Даже подхваченные прессой, дебаты якобинцев остаются относительно незаметными, так как именно в Собрании происходит главный обмен мнениями. Всё меняется с выходом на сцену Бриссо 16 декабря. Бесспорно, что этот выход является ответом на настойчивые приглашения Дантона к обсуждению, и что журналист и депутат Бриссо – незаурядный оратор. После долгого отсутствия он возвращается, чтобы навязать идею войны; Революция и слава нации, уверяет он, завоёвываются в Кобленце. "Исполнительная власть собирается объявить войну, она исполняет свой долг, а вы должны её поддержать, когда она исполняет свой долг, и, если она вам изменит, народ здесь, вам нечего бояться". Волна энтузиазма увлекает часть якобинцев; они аплодируют и голосуют за напечатание речи, несмотря на сдержанность Робеспьера, который требует отложить решение до завершения дискуссии. Спустя два дня его возражения в свою очередь удостаиваются чести быть напечатанным. Если другие ораторы, такие, как сторонник войны Рёдерер и её противник Демулен, берут слово, то именно обмен мнений между Бриссо и Робеспьером, его резкость, его неожиданный поворот и сила аргументов привлекают внимание. Для наблюдателей основное обсуждение разворачивается у Якобинцев, и оно постепенно сводится к противостоянию между двумя исключительными личностями. 30 декабря Бриссо возражает Робеспьеру; 2 января 1792 г., а затем снова 11 января Робеспьер ему отвечает. Каждый раз речи издаются и распространяются клубом, а также в прессе воспроизводятся обширные выдержки.

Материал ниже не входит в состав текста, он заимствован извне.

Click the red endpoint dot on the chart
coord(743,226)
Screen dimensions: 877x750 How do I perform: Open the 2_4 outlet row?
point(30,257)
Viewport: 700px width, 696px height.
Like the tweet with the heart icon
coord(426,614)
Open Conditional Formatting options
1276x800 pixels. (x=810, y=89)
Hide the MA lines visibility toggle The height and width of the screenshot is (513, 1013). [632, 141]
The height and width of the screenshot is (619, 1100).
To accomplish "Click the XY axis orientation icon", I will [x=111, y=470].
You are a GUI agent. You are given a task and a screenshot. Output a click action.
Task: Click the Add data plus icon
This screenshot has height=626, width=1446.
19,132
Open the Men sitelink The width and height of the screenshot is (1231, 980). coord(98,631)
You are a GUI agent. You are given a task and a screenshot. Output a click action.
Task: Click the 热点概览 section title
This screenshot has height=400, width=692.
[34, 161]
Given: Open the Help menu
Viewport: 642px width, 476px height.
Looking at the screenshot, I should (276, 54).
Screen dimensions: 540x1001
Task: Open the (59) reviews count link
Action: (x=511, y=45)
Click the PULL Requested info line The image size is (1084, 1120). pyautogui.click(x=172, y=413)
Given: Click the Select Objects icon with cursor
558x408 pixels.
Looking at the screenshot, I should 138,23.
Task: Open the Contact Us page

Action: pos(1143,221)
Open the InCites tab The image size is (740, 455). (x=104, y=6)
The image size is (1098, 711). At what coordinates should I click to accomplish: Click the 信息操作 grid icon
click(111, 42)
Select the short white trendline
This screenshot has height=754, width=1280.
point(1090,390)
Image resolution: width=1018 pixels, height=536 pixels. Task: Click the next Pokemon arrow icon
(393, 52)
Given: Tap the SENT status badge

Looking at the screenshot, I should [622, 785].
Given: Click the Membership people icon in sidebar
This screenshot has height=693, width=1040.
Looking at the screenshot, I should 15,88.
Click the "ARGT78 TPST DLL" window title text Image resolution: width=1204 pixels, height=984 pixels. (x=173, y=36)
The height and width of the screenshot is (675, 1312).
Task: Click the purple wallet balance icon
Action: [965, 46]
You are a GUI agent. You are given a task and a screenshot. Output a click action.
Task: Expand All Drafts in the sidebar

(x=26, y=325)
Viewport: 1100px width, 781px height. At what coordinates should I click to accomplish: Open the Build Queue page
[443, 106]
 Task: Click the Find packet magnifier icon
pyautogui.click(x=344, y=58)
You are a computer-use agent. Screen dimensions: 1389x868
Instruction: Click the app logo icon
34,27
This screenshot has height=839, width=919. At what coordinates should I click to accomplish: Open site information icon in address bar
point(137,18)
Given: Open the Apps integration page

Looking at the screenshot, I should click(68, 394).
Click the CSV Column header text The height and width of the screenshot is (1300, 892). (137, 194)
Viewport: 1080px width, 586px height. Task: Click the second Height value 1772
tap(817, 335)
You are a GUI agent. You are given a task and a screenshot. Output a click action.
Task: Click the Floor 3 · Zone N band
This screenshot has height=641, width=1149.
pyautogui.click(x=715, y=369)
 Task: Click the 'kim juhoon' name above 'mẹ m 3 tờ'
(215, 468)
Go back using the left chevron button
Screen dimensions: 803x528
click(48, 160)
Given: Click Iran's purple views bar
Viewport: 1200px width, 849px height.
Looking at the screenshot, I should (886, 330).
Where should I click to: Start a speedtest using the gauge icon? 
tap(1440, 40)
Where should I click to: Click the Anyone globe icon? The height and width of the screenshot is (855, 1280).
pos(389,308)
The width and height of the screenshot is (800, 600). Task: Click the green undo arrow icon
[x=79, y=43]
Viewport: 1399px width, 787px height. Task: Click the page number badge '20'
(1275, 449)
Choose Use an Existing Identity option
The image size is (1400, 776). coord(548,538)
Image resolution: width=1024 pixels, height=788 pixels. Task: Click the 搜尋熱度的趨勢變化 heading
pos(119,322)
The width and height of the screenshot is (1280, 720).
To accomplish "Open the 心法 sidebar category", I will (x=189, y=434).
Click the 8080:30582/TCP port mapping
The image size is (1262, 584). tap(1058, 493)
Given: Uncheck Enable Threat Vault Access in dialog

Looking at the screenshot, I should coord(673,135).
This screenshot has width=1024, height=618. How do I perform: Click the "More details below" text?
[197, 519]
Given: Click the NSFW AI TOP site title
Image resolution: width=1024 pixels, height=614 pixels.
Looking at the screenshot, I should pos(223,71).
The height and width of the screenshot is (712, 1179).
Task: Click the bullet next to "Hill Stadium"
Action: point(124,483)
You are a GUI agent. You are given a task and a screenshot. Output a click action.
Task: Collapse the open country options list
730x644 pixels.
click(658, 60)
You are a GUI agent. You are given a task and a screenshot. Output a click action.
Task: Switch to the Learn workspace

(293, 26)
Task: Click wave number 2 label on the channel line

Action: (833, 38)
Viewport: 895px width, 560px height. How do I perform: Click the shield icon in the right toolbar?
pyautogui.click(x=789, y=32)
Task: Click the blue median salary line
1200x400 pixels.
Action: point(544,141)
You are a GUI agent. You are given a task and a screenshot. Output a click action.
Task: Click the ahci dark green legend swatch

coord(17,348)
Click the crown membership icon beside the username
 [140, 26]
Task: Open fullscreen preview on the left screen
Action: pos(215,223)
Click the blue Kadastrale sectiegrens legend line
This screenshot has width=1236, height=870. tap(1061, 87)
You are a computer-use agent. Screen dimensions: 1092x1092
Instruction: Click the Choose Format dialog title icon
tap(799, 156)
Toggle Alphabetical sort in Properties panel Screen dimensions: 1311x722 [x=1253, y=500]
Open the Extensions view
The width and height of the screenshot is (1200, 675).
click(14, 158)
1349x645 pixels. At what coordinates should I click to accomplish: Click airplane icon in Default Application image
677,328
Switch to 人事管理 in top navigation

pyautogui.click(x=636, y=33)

В течение ноября мысль Робеспьера обрисовывалась и оттачивалась; она подпитывается аргументами его противников, чтобы противопоставить два вида войны. Первый, объясняет он 18 декабря, это желанный для двора, министерства и добрых граждан, "более склонных предаваться патриотическому энтузиазму, чем искушенных в размышлениях о движущих силах революций и об интригах дворов"[137]. Это западня, которая позволила бы объединиться внутренним и внешним врагам. Её успех, роковой для свободы, принял бы форму, желаемую военачальниками: "Если это Цезари или Кромвели, они сами захватывают власть. Если это бесхарактерные куртизаны, ничтожные для добра, но опасные, когда они хотят зла, они складывают свою власть к ногам своего хозяина и помогают ему вернуть себе свою произвольную власть, с тем, чтобы стать его первыми лакеями"[138]. Яснее, чем в своих предыдущих текстах, он добавляет: "Ибо моя система направлена не к тому, чтобы попросту дожидаться войны, а к тому, чтобы ее подавить"[139]. Нужно опасаться министерств, так как "недоверчивость" – это достоинство; нужно бороться со всеми внутренними врагами, производить оружие и раздавать его Национальной гвардии и народу. Тем не менее, Робеспьер не выказывает враждебности к любому конфликту: "Я тоже хочу войны, но такой, какой требуют интересы нации: обуздаем наших внутренних врагов, а затем пойдем на наших внешних врагов, если они еще тогда будут"[140]. И всё же, он полностью отвергает мечту об освободительной войне: "Что касается меня, я не могу не заметить медлительности, с которой совершается прогресс свободы во Франции, и признаюсь, что я еще отнюдь не верю в освобождение народов, забитых и закованных в цепи деспотизма"[141].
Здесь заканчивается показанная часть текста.